Can XAI-guided Point-of-Interest Proposal and SAM Perform Crossmodal Food Image Segmentation?
Abstract
Food image segmentation is a task with multiple problems. There are limited food image segmentation datasets, considerable variability in the types of food available across geographical regions and ethnicities, and adapting to new modalities and domains can be resource intensive.
In this thesis, we explore the use of methods from explainable AI as a way to give new modalities general-purpose segmentation models. It achieves this by using CLIP as a multimodal model with a shared embedding space for text and image data. We propose a system with modular components that integrate to form a promptable text to image segmentation model. Through an extensive set of hyperparameter impact studies, we evaluate how the system performs under different configurations, and determine which components have the highest impact on the system’s performance.
We found that using techniques from explainable AI together with filtering techniques and the sampling of points of interest to be highly effective in guiding a general-purpose segmentation model. While we did not beat state of the art models, our results were reasonably competitive. However, we had problems developing a classifier for dishes and ingredients using high-dimensional embeddings and k-nearest neighbors search.
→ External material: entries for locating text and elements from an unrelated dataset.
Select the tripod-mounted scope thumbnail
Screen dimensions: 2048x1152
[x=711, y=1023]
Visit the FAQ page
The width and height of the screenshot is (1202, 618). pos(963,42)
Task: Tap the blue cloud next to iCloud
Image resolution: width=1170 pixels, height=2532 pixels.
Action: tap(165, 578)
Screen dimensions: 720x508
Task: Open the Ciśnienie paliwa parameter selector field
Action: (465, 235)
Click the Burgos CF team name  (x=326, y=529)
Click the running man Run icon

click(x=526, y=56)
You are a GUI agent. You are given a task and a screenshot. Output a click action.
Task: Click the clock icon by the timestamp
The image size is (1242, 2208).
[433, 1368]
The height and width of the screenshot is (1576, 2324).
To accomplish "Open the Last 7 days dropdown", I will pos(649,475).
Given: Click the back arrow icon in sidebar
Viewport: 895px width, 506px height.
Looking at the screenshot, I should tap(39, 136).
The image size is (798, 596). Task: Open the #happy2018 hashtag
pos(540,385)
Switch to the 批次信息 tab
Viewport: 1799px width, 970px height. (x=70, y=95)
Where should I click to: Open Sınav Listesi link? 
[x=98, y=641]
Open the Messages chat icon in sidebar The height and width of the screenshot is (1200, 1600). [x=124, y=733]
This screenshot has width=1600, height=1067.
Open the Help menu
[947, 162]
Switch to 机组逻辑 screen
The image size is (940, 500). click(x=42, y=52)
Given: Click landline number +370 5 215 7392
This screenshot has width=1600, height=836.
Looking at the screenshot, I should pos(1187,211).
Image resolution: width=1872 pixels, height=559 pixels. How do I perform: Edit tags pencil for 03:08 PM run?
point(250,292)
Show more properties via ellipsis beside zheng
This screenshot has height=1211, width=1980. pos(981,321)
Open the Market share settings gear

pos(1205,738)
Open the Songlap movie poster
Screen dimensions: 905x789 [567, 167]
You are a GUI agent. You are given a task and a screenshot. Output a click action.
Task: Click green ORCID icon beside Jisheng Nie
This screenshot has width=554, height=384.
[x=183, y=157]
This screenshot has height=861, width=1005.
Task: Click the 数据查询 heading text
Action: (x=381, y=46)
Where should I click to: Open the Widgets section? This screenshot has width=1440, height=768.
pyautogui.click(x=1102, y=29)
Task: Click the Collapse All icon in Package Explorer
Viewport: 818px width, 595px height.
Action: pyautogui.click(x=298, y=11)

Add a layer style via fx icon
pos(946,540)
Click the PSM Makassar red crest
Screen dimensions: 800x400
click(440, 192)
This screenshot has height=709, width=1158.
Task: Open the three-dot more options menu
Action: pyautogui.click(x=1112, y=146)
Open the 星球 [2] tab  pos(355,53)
In conclusion, the research proved interesting, and deserves further research. We were able to segment food images under supervision. However, our classification results did not prove fruitful in this thesis. We conjecture that using a stronger multimodal model like SigLiT could improve our results. Additionally, both the classification and segmentation tasks could be improved by fine-tuning the respective component on a large food-specific dataset like Recipe1M.